Thursday, November 9, 2017

The Great Wall of China
11. The First Hospital

I don't remember getting into the ambulance or most of the ride. I sat next to the nurse and watched Amy for a minute before we pulled into a hospital emergency room. In the ER, they wheeled Amy into an examination area and one of the nurses asked me if I was ok. I had a few little cuts here and there, and my hands and arms looked like I tried to tunnel out of a prison, but no bones were sticking out of me. The doctors rightfully concentrated on Amy. I had a headache, but nothing to write home about. Amy was crying in pain. The squeaky wheel gets the grease.

Amy stopped crying when they gave her some drugs. It was like shaking something that rattles in front of a crying baby. She went immediately silent. It was kind of spooky. I was standing nearby and could see everything. Had I not been able to see that she was awake and moving around, it would have been scary.

While several people worked on Amy, a nurse had me sit on an exam table and rubbed antiseptic all over my little cuts. I thought it was unnecessary, and as an American, worried too much about what they would charge me for a dollar's worth of over the counter ointment.

For reasons no one explained, the nurse had one of the doctors talk to me. The nurse spoke in Chinese, so I talked to her in Chinese. The doctor immediately spoke English, so I talked to him in English. My initial assumption was that the nurse wanted someone to speak to me in my native language, but the doctor just asked me a bunch of basic questions I could have easily answered in Chinese. 你叫什麼名字? 覺得怎麼樣? 你痛嗎? 呼吸困難嗎? 今天星期幾?

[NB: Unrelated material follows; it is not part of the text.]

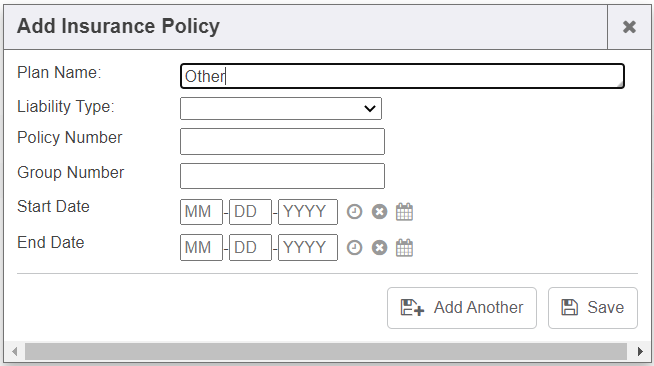The height and width of the screenshot is (366, 654).
Task: Click the Liability Type dropdown arrow
Action: point(370,109)
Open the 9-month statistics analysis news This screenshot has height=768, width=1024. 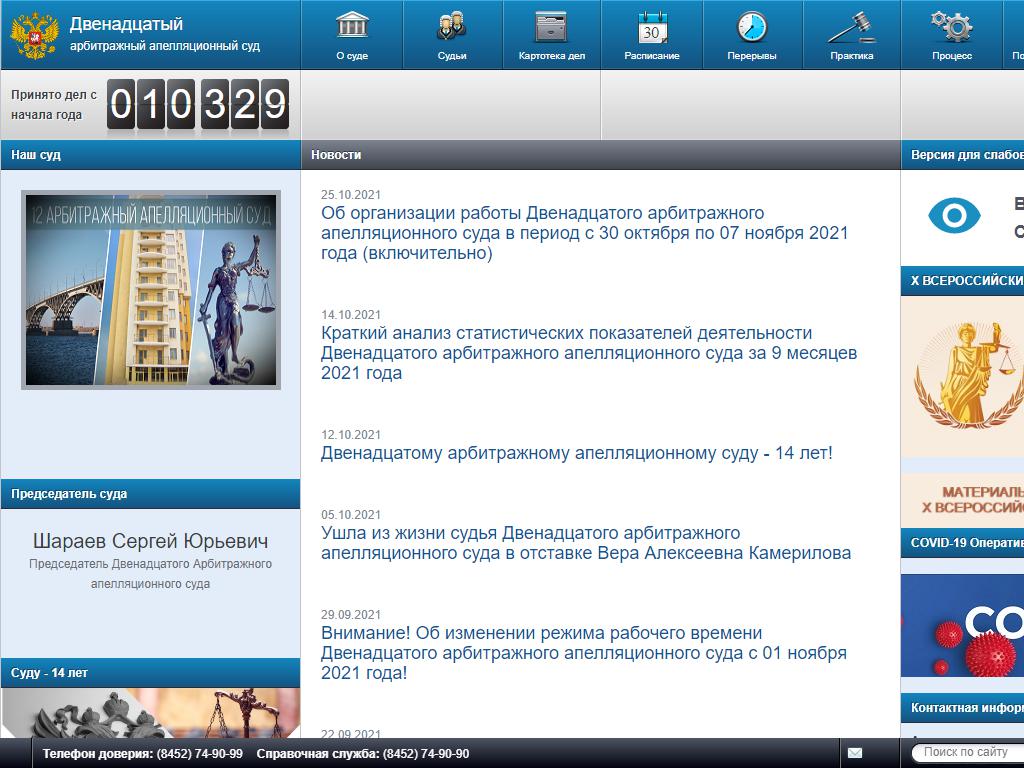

I thought my answers were pretty good, especially since I was speaking English. That's a language I like to think I know pretty well. But the doctor wanted to get a CT scan of my head. I objected, but they were unimpressed. On the one hand, I wanted them to leave me alone and concentrate on Amy, even though she had plenty of doctors and nurses with her. On the other hand, there is something authoritative about a doctor in a lab coat with his name stitched on the front. He was too old to be a resident and sounded too experienced to dismiss.

They had me lie down on a stretcher, even though I had no problems walking at all, and rolled me into the radiation room. The scanning process was not the least bit claustrophobic. Most of my body was outside of the giant space donut. It was a painless and simple procedure, but the machine looked exceptionally expensive. I could see American hospitals charging a thousand dollars for a quick ride. I wondered what this hospital would charge and then laughed that a completely unnecessary test was going to cost more than the cast on Amy's arm. None of the people around me laughed, but I thought it was funny.


The Great Wall of China part 1

4 comments:

  1. So with the numbers it looks this is gonna be a long series of posts. how long do we have to wait before we find out the result?

    ReplyDelete
  2. Google translates 你叫什麼名字? 覺得怎麼樣? 你痛嗎? 呼吸困難嗎? 今天星期幾? to What is your name? How do you feel? Do you feel pain? Is it difficult to breathe? What day is it today?

    ReplyDelete
  3. That's surprisingly accurate for Google.